The term ‘sleeping’ stem cells – or more correctly quiescent stem cells – describes stem cells in a state in which they don’t divide and produce daughter cells. This state is reversible, so when needed (for example following wounding), these stem cells can be (re)activated.

BBTG: – What kinds of factors cause these stem cells to wake- up? What happens when they do?

So called sleeping stem cells can be reactivated and called into action for example if the skin is damaged, or if the numbers of other types of more mature skin cells (such as keratinocytes- a type of skin cell) decrease, ensuring that the skin can be constantly regenerated under all conditions and optimal skin functionality is maintained.  The signals that wake up the stem cells are numerous including hormones, growth and differentiation factors, ultraviolet light, etc.

BBTG: – Why is computer modelling the latest step in skin biology?

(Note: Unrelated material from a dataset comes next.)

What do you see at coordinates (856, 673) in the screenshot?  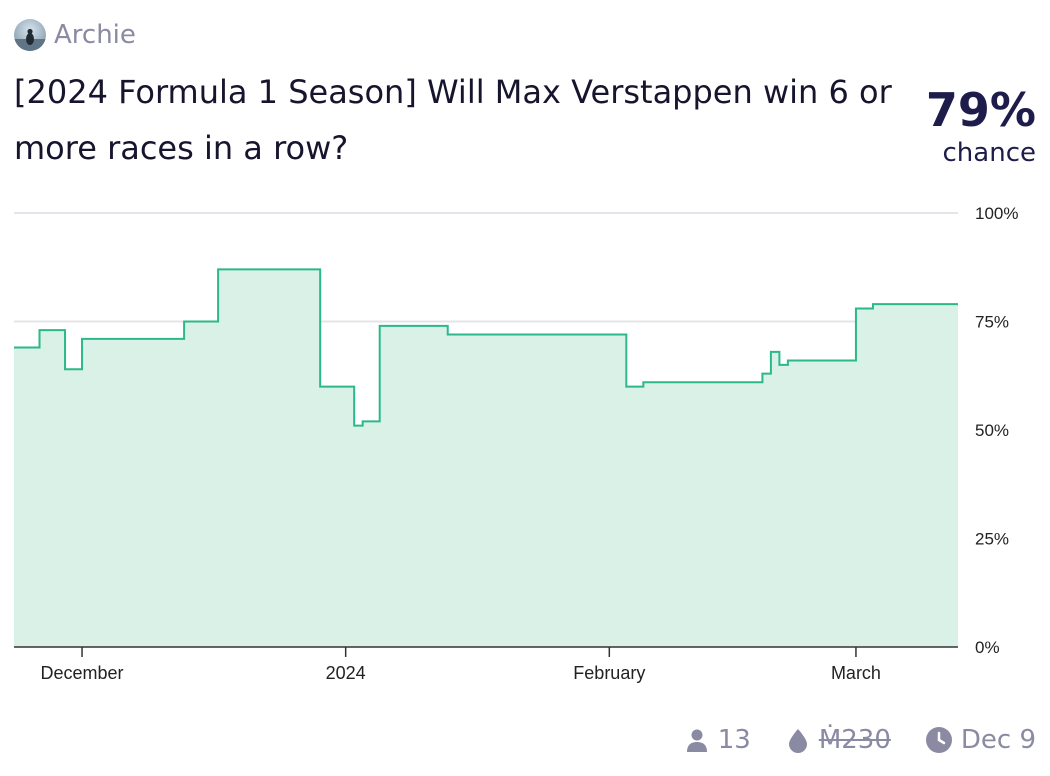 I see `x-tick-label: March` at bounding box center [856, 673].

Generally speaking, computer models are tools that allow us to take information and make knowledge.  These tools allow us to quickly and efficiently test ideas, design prototypes and understand where our knowledge is lacking so that we can fill in the gaps.  In skin biology, computer modelling allows scientists to project the detailed activity of tissues like skin that are difficult or impossible to follow in live systems for extended periods.  For example, currently, 3-dimensional cultures of engineered human skin are viable only for a few weeks and clinical studies in humans are only practical for a few months.  However, with the development of in silico models, scientists can predict for the first time what happens in skin over years and even over decades. In addition, these models permit exploration of hypotheses in very short periods of time, relative to the lab based bench work (if the bench work is even possible).  In silico modelling can therefore significantly shorten R&D programs, identify promising new technical approaches and help focus subsequent lab or clinical work on the technologies with the greatest chance to work.

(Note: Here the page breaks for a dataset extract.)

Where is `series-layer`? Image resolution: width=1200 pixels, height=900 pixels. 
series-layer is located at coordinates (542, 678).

BBTG: – Is there any cosmetic significance of these findings? Could the activation of the ‘sleeping’ stem cells lead to younger looking skin? Is this a potential target for anti-ageing products?

First and foremost this type of research allows our scientists to better understand existing skin rules—how the skin reacts under prescriptive variables—and theories, as well as discover new ones. This should help us better anticipate skin’s response to various environmental insults and to product ingredients, and predict the likelihood of success of our experiments and theories, accelerating the research and product development processes.

BBTG: – What are the next steps with this research?

We are continuing our work on skin models with the ultimate goal of developing in silico models that accurately portray skin function.

About Bob Isfort – Bob has worked at Procter & Gamble for the past 24 years in the Corporate Research, Pharmaceutical and Personal Health Care Divisions in a number of research areas including toxicology, cancer biology, musculoskeletal disease, respiratory infections, gastrointestinal illness and Systems Biology.